Source extract:

..............................

Let me give you only a handful of examples.  When Weil was five and Europe was in the midst of World War I, she and her brother Andre "adopted" a handful of soldiers who had no family, sending them most of their rations of sugar and all of their chocolate. Weil herself gathered wood, which her parents would pay her for, spending the proceeds on care packages for the soldiers.  She was one of the first women, along with Simone de Beauvoir, to be admitted to the prestigious Ecole Normale Superieure, where she came first in the philosophy exams.  Afterward, she taught in small schools around France, often getting into trouble for her involvement in politics, before quitting teaching altogether and taking up factory work. She was a hopeless labourer, slow and awkward and frequently fired.  But she paid attention.  For two summers in the late sixties and early seventies I worked ten hours a day in a factory--$1.69 an hour becomes a luxurious $2.39 an hour at the end of the day--and I can tell you that she paid attention.  She fully understood the exhausting tedium of factory work that left the worker little energy for anything above survival at the end of the day.  That came to inform her vision for a post-war France Charles de Gaulle asked her to conceive when she was working with him and the Free French in London, The Need for Roots.

She died paying attention.  Diagnosed with tuberculosis while working with the Free French, she was told to eat well.  Yet she continued attempting to live on what Parisians were given to eat when Paris was occupied by Nazis.  The coroner said she refused food while the balance of her mind was disturbed; others thought she starved herself in an attempt at Christ-like self-erasure that coloured her life; her closest friend said that she simply couldn't eat at the end of her life. Her first English biographer, Richard Reese sums up the controversy by saying "As for her death, whatever explanation one may give of it will amount in the end to saying that she died of love." Her life and her choices are obviously not the best argument for paying attention.  A feminist lens might place her with the nineteenth-century heroines who are simply too good to live, goodness being synonymous with a species of passivity.  So they die in childbirth or languish with consumption.

But the recent interest in her philosophy, and Hanson's question "Whose Weil?" suggests she fascinates at this historical moment for some reason.  Is it because we live in a time when egotism and grievance have gotten out of control and we seek a counterweight? She has given me a question that I ask when I'm struggling with walking.  Yesterday at the Lawson, I took my tenth fall of the year, brought over by nothing but my right leg's reluctance to lift itself above the sticky track.  My own toes brought me down.  And I can get rather self-pitying until I see someone whose struggles are so much greater than mine.  Then I ask, with Simone Weil, "What are you going through?" Her question turns self-pity and fear into empathy. 

But I promised a connection to Handel's Messiah, and I'm going to keep my promise.  As I hand-pieced my cheerful sunflower block I thought about these two women and their ideas about attention.  And then the biblical texts chosen for Messiah inserted themselves between these thoughts, with their emphasis, first on human and political arrogance and then on peace.  And came the thunderclap.  In our everyday lives, we can create peace by paying attention, often to people who are labouring in invisibility or different from ourselves.

..............................

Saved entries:
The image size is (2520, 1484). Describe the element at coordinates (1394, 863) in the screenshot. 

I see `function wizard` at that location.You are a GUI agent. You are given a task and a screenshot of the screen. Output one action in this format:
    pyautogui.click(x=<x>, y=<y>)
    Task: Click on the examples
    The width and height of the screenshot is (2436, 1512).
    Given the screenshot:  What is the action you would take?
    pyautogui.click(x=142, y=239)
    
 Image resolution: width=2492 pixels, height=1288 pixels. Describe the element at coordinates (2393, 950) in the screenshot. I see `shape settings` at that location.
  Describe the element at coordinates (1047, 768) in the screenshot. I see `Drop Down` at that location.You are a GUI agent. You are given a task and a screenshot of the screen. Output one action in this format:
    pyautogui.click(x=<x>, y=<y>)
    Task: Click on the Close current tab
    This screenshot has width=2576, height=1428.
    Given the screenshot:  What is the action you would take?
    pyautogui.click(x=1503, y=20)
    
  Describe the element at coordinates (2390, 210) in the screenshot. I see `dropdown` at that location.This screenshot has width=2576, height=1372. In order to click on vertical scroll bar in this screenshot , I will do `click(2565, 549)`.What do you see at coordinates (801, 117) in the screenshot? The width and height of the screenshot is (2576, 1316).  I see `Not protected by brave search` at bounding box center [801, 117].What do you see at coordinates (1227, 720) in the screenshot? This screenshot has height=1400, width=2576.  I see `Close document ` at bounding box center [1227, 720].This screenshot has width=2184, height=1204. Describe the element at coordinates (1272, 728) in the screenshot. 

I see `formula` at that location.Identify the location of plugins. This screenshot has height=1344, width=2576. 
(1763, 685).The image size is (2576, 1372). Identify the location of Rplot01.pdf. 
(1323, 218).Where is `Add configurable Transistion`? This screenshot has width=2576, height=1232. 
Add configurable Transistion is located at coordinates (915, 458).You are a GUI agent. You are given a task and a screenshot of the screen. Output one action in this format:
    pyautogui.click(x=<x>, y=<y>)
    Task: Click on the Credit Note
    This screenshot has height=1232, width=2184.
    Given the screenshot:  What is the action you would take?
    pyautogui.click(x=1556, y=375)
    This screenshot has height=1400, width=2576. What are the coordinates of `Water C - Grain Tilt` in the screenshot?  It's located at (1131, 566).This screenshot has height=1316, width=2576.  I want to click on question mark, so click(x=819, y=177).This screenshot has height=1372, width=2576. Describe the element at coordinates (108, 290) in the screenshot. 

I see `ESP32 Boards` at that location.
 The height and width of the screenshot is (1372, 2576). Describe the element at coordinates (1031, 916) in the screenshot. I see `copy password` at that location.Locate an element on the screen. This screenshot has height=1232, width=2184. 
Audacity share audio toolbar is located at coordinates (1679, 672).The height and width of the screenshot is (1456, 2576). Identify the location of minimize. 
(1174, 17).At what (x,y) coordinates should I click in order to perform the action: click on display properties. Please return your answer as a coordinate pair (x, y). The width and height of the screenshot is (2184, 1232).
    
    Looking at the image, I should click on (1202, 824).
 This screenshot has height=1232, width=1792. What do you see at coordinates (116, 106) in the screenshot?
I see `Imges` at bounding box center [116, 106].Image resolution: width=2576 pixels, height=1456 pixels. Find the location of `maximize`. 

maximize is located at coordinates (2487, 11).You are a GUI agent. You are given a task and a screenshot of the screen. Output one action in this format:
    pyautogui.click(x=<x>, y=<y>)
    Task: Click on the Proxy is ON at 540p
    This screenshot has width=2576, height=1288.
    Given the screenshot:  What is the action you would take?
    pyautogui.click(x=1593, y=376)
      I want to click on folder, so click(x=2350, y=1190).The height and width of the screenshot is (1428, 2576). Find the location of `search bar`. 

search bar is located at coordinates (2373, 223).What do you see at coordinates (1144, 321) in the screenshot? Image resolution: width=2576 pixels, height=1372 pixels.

..............................

Required tasks:
1 – Answer these questions from the essay on Simone Weil:
(a) How old was Weil when she and her brother "adopted" a handful of soldiers?
(b) What illness was Weil diagnosed with while working with the Free French?
(c) Where did the writer take a tenth fall of the year?
2 – Echo the essay on Simone Weil word for word, from "But I promised" to "different from ourselves.".

Answers by item number:
1 –
(a) Five.
(b) Tuberculosis.
(c) At the Lawson.

2 –
But I promised a connection to Handel's Messiah, and I'm going to keep my promise.  As I hand-pieced my cheerful sunflower block I thought about these two women and their ideas about attention.  And then the biblical texts chosen for Messiah inserted themselves between these thoughts, with their emphasis, first on human and political arrogance and then on peace.  And came the thunderclap.  In our everyday lives, we can create peace by paying attention, often to people who are labouring in invisibility or different from ourselves.